Su atracción por el catolicismo no estuvo reñida con una crítica profunda, pero constructiva, de algunas derivaciones históricas del pensamiento católico. Muchos autores de este resurgimiento católico, como Patmore, Chesterton, Péguy, Maritain, Bernanos o Maeztu, en contra de importantes corrientes de pensamiento católico, afirmaron que el trabajo no era –como se había afirmado durante siglos– un castigo o una mera necesidad de subsistencia, sino una vocación, una llamada divina a transformar el mundo y a dar gloria a Dios a través de esa “creación”.

Que el matrimonio no era en absoluto desdeñable, sino una vocación divina, un excelente camino de santificación, de realización y florecimiento personal. Que el sexo, en consecuencia, no era algo malo, sino una manifestación corporal, un gesto privilegiado del amor esponsal: imagen del amor que Dios profesa a sus hijos. Que el “mundo”, en general, y el placer en particular, no era algo menospreciable; que era la vida ordinaria el lugar prioritario de realización personal y, al mismo tiempo, de encuentro con Dios. Eran ideas entonces originales y novedosas, pero que serían décadas después asumidas y amplificadas por la Iglesia en su Concilio Vaticano II.

-¿Qué podría responder a quien pensara que ese fenómeno que describe en su libro poco tiene que ver con las preocupaciones del mundo actual?
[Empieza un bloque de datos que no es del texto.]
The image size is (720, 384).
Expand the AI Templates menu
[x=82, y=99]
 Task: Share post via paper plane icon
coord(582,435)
Que, de hecho, el panorama que vivieron estos escritores y el actual, se asemejan en muchas cosas. En ambos casos el trasfondo cultural era de incertidumbre metafísica (relativismo, nihilismo); en ambos casos encontramos una crisis de valores que afecta a todos los ámbitos de la existencia humana; y en ambos casos se producen reacciones similares para tratar de superar esa crisis.
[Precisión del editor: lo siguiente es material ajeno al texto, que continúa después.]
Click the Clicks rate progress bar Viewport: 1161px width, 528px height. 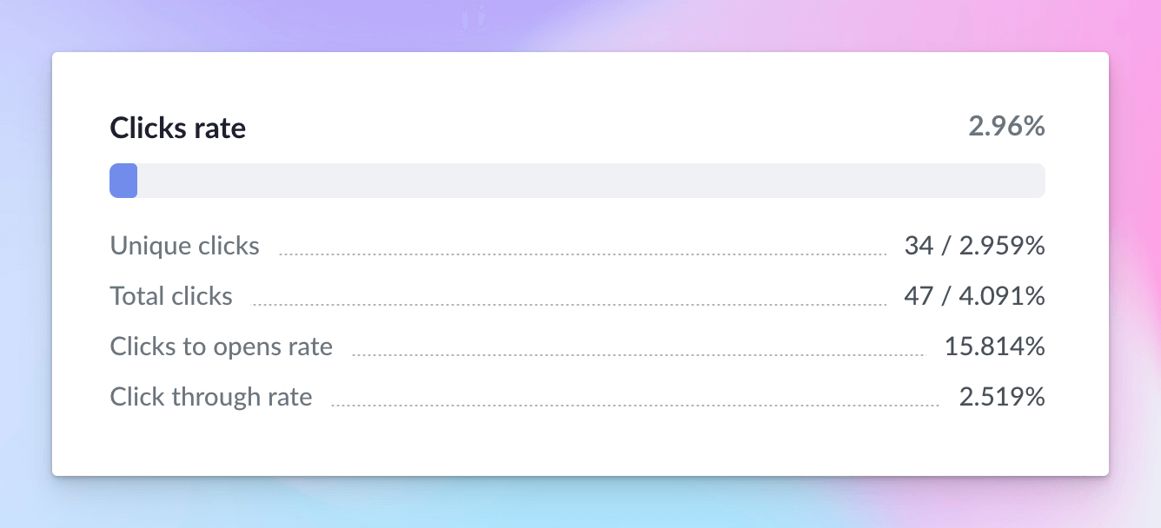coord(577,180)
¿No clamaban Mussolini, Hitler o José Antonio Primo de Rivera contra la democracia liberal y sus privilegiados, contra los extranjeros (judíos) o contra determinados sectores de la población (comunistas, capitalistas)? ¿No hacen algo parecido movimientos políticos actuales, como Podemos en España, Le Front National en Francia o el Partido de la Libertad de Austria? ¿No se exalta también hoy el nacionalismo?

¿No vemos hoy un renacimiento de las espiritualidades heterodoxas y orientales? ¿No se aferran muchos a la cultura como a una tabla salvadora en medio de la tormenta? Los parecidos son múltiples. Y es clave conocer la historia, con el fin de no retomar los caminos sin salida; y, en su lugar, ahondar en los senderos espirituales que aportaron más luz, más amor y esperanza.

-Para terminar, ¿podría recomendarnos dos lecturas de autores que aparecen en su libro?

Entre los ensayistas y biógrafos, recomendaría sin duda a G. K. Chesterton (publicado magníficamente por Acantilado). En cuanto a las novelas, me decantaría por la obra maestra de Evelyn Waugh: Retorno a Brideshead (Tusquets Ediciones).